The Knife of Don Juan or The Blade of Don Juan (Spanish: La navaja de Don Juan) is a 2013 comedy-drama film written, directed and co-produced by Tom Sanchez in his directorial debut. The film stars JC Montoya and Rodrigo Viaggio.

== Synopsis ==
The relationship of two brothers will be defined by a game of forces and a party where the youngest of them hopes to lose his virginity.
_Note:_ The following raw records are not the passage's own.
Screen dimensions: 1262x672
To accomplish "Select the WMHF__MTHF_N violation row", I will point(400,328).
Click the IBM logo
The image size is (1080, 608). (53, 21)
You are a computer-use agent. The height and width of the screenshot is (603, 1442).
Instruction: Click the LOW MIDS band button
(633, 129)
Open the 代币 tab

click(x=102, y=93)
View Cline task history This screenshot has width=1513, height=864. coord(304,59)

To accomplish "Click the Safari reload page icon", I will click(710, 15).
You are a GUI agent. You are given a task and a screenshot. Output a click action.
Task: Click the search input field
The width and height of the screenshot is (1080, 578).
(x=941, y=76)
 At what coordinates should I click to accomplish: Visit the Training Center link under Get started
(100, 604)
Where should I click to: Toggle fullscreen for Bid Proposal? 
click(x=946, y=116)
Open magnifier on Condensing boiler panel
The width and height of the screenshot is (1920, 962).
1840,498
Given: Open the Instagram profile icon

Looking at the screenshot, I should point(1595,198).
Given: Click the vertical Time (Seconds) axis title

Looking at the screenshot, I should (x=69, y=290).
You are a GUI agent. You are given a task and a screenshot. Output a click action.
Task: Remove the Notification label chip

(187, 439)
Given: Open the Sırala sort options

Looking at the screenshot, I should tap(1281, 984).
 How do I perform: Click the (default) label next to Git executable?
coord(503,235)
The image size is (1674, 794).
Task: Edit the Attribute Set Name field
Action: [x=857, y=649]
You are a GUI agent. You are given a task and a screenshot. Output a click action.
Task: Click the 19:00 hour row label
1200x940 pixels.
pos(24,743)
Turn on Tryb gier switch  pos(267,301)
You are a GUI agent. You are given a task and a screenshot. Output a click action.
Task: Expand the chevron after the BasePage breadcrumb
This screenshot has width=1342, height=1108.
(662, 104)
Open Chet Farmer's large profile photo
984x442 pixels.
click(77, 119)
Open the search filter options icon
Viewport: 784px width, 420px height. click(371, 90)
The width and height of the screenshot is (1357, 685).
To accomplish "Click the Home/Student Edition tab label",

But as events unfold, the boys must overcome rivalries that, after a fight, suddenly send things spiraling out of control.

== Cast ==
The actors participating in this film are:

- JC Montoya as Walter Alfaro
- Rodrigo Viaggio as Mario Alfaro
- Irma Maury as Grandma
- Antonio Arrué as Uncle umberto
- Viviana Andrade as Jenni Alfaro
- Jorge Gutiérrez as Crazy Face
- Nataniel Sánchez as Ana
- Fernando Petong as Juan Carlos Alfaro
- Jimena Venturo as Vanesa
- Deyssi Pelaez as Carmen Rosa
- Sebastian Rubio as Guillermo
- Jaime Calle as Upset Player

== Production ==

=== Financing ===
In 2012, it won the Post-Production Feature Film Project Contest where he received S/.210,000 to complete the post-production stage.

=== Filming ===
The film was recorded in different locations in Lima such as Rímac and Quinta Heeren in Barrios Altos.

== Release ==
The film initially premiered in November 2013 at the Austin, Texas Film Festival. The film was commercially released on September 24, 2015, in Peruvian theaters.

== Reception ==
The film managed to attract 4,224 viewers throughout its run in theaters.